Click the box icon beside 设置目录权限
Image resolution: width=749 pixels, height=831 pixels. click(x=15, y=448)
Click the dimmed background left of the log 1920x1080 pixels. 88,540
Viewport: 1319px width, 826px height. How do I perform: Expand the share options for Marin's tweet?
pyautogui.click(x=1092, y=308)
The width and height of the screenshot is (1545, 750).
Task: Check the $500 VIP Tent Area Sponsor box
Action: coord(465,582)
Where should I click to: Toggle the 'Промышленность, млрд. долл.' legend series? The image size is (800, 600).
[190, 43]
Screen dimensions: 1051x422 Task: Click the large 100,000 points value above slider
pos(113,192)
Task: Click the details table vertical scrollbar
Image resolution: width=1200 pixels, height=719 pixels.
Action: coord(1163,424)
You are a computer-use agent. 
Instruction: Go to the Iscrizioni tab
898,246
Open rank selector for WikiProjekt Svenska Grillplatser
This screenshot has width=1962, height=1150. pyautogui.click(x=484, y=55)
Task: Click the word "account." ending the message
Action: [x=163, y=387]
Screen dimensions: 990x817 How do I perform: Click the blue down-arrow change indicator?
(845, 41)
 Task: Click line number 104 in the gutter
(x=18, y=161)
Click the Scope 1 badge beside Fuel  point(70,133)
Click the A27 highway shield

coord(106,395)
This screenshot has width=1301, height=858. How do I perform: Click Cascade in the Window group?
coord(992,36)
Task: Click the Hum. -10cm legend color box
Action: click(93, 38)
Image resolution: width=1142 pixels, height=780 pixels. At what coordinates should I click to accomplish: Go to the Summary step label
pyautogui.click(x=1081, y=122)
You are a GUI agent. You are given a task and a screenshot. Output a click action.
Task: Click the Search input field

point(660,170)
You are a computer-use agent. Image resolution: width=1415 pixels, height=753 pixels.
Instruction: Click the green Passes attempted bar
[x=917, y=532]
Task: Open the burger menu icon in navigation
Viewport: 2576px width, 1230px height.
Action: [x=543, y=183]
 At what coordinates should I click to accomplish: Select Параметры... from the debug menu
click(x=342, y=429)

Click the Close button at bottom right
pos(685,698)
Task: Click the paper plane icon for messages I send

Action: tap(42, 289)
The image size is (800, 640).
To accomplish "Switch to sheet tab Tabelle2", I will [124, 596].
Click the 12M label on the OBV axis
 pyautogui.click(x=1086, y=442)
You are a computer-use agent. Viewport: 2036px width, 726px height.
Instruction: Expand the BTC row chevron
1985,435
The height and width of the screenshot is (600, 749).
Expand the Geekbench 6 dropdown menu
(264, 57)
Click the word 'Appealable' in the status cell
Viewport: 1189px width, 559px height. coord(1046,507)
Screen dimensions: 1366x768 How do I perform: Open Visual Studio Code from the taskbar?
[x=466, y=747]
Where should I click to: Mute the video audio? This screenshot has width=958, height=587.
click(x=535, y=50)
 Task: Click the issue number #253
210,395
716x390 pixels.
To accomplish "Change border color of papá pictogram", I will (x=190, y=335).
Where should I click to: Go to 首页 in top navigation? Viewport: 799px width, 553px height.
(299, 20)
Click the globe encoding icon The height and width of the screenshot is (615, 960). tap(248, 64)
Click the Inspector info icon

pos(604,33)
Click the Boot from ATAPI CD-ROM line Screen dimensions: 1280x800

Brief: Starting with the line that contains "Where should I click to: Go", return each line through the last one of the data above, exactly as written and nothing more.

Expected answer:
Where should I click to: Go to 首页 in top navigation? Viewport: 799px width, 553px height.
(299, 20)
Click the globe encoding icon The height and width of the screenshot is (615, 960). tap(248, 64)
Click the Inspector info icon

pos(604,33)
Click the Boot from ATAPI CD-ROM line Screen dimensions: 1280x800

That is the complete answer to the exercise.